Это была сестра Фимчика, Руфина, худенькая, большеглазая и тоже виноватая.
— Вы добрый, Бураков. Вы один подумали о нем и хлеб принесли. Он плакал и звал вас всю ночь. Он очень любил вас. — Она помолчала и, потупясь, прибавила: — Я тоже люблю вас. Брат очень просил передать вам вот это.
Он развернул сверток, и на колени легла серебристая, из парашютных тетивок, шелковая сеть.
Был вечер, час пик, и мокрый город стыл в тумане. На улице, некогда тихой, грузовики из моросящей тьмы выкатывали желтые фары, ухали в выбоины, обдавая грязью приземистые домики.
Сахар я не достал, муку тоже, в груди было тоже мерзко и слякотно.
Когда очередной грузовик все же обдал ноги жижей, я услышал звон, как понял, выпавшей из кузова железины, и зло поторжествовал над растяпой. Но еще последовал звонкий удар, и еще, и вовсе не с дороги, а с неба. Удивленный и восхищенный, с поднятой головой, я пошел на церковную площадь, пустую и мокрую, и не было больше злобы в груди моей. Вверху, в тумане, рдело церковное окно, звучал молчавший полвека колокол. Ровные и вечные удары колокола плыли и плыли над ночным городом и разбудили память. Славная фея, эта память. Она воскресила образы давно ушедших, годы давно забытые и сквозь время повела меня за руку на эту же площадь, в этот же храм, в полвека назад, в светлую и сказочную страну детства.
В детстве всегда много света, краски ярче, мир бескраен, время имеет долгое измерение, а жизнь бессмертна.
Я увидел залитую солнцем булыжную площадь и себя на ней в сандалиях, тюбетейке и коротких штанцах. Я увидел и Петро-Павловскую церковь, обнесенную кованой оградой.
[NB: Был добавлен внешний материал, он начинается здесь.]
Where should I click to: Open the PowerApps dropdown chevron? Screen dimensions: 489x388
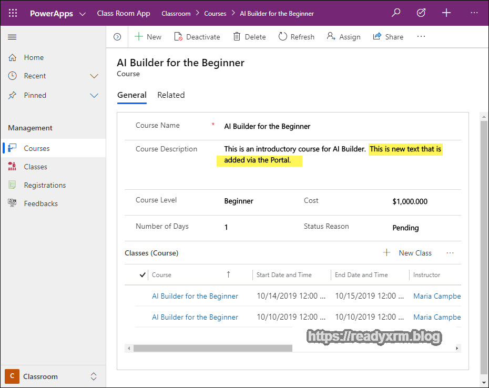click(x=83, y=14)
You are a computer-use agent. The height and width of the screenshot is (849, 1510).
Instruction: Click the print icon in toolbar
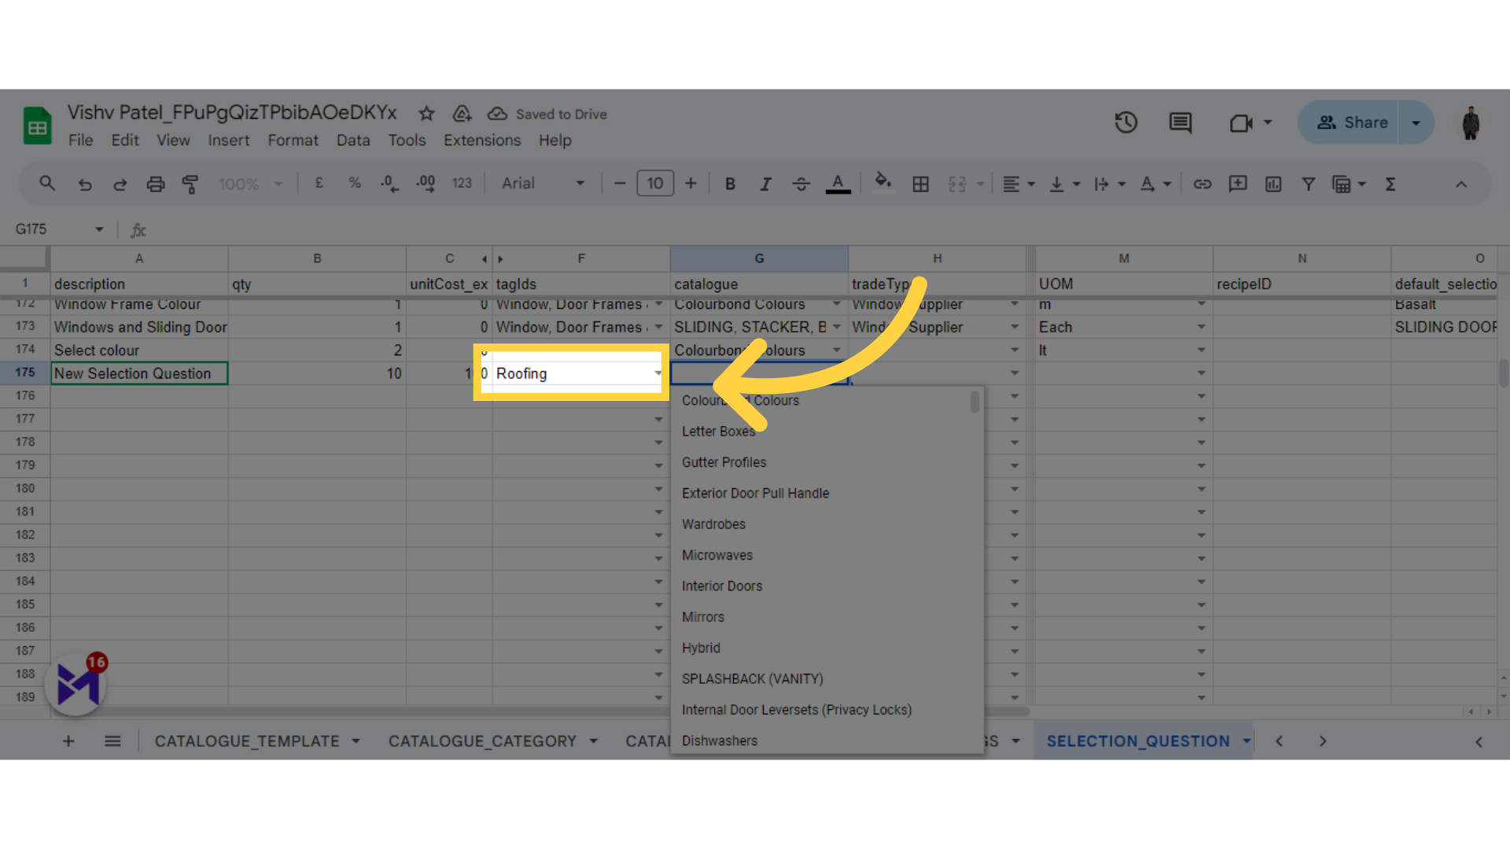[154, 183]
С поврежденной снарядом колокольней. (Как рассказывал отец, в давние времена какой-то капитан Орлов, то ли красно-, то ли бело-зеленый, совершил вылазку, но был отбит, засел в храме, а на колокольне установил пулемет; на третий день из Водосточной улицы выкатили пушку, ахнули, капитан сбежал, а колокольня так и осталась с развороченной крышей.)